There are some people who are skeptical that DeepSeek’s achievements were done in the way described. “We question the notion that its feats were done without the usage of advanced GPUs to fine tune it and/or build the underlying LLMs the final model is based on,” says Citi analyst Atif Malik in a investigation note. “It seems categorically false that ‘China duplicated OpenAI for $5M’ and we don’t think it truly bears further discussion,” says Bernstein analyst Stacy Rasgon in her own note.
For others, it feels like the export controls backfired: alternatively of slowing China down, they forced innovation. While the US restricted access to advanced chips, Chinese companies like DeepSeek and Alibaba’s Qwen found creative workarounds — optimizing training techniques and leveraging open-source technology while developing their own chips.
Doubtless individual will want to know what this means for AGI, which is understood by the savviest AI experts as a pie-in-the-sky pitch meant to woo capital. (In December, OpenAI’s Altman notably lowered the bar for what counted as AGI from something that could “elevate humanity” to something that will “matter much less” than people think.) due to the fact that AI superintelligence is inactive beautiful much just imaginative, it’s hard to know whether it’s even possible — much little something DeepSeek has made a reasonable step toward. In this sense, the whale logo checks out; this is an manufacture full of Ahabs. The end game on AI is inactive anyone’s guess.
The future AI leaders asked for
AI has been a communicative of excess: data centers consuming energy on the scale of tiny countries, billion-dollar training runs, and a communicative that only tech giants could play this game. For many, it feels like DeepSeek just blew that thought apart.
While it might seem that models like DeepSeek, by reducing training costs, can solve environmentally ruinous AI — it isn’t that simple, unfortunately. Both Brundage and von Werra agree that more efficient resources mean companies are likely to usage even more compute to get better models. Von Werra besides says this means smaller startups and researchers will be able to more easy access the best models, so the request for compute will only rise.
DeepSeek’s usage of synthetic data isn’t revolutionary, either, though it does show that it’s possible for AI labs to make something useful without robbing the full internet. But that harm has already been done; there is only 1 internet, and it has already trained models that will be foundational to the next generation. Synthetic data isn’t a complete solution to uncovering more training data, but it’s a promising approach.
The most crucial thing DeepSeek did was simply: be cheaper.
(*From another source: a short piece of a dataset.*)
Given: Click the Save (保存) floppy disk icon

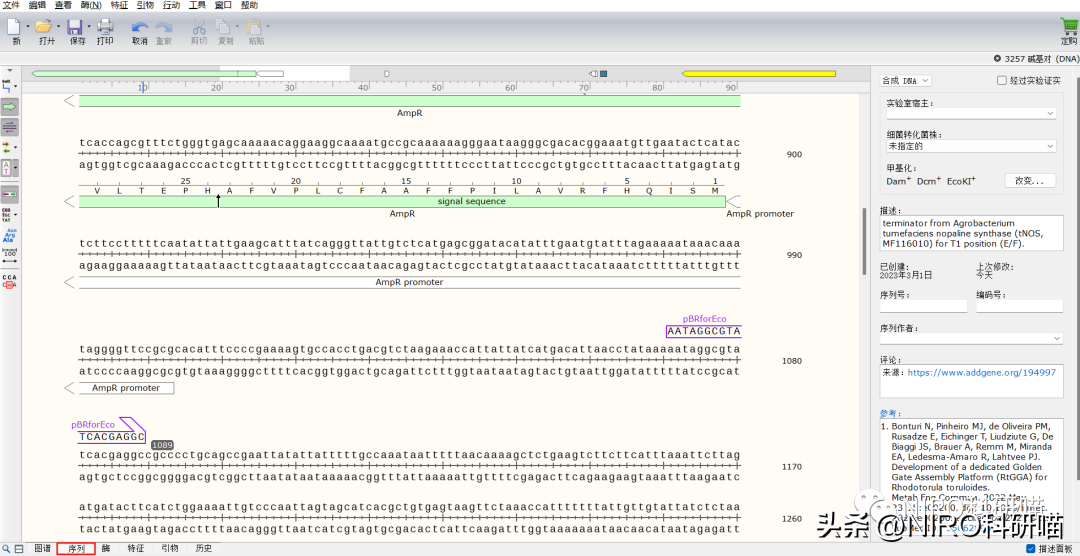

You don’t should be technically inclined to realize that powerful AI tools might shortly be much more affordable. AI leaders have promised that advancement is going to happen quickly. 1 possible change may be that individual can now make frontier models in their garage.
The race for AGI is mostly imaginary. Money, however, is real enough. DeepSeek has commandingly demonstrated that money alone isn’t what puts a company at the top of the field. The longer-term implications for that may reshape the AI manufacture as we know it.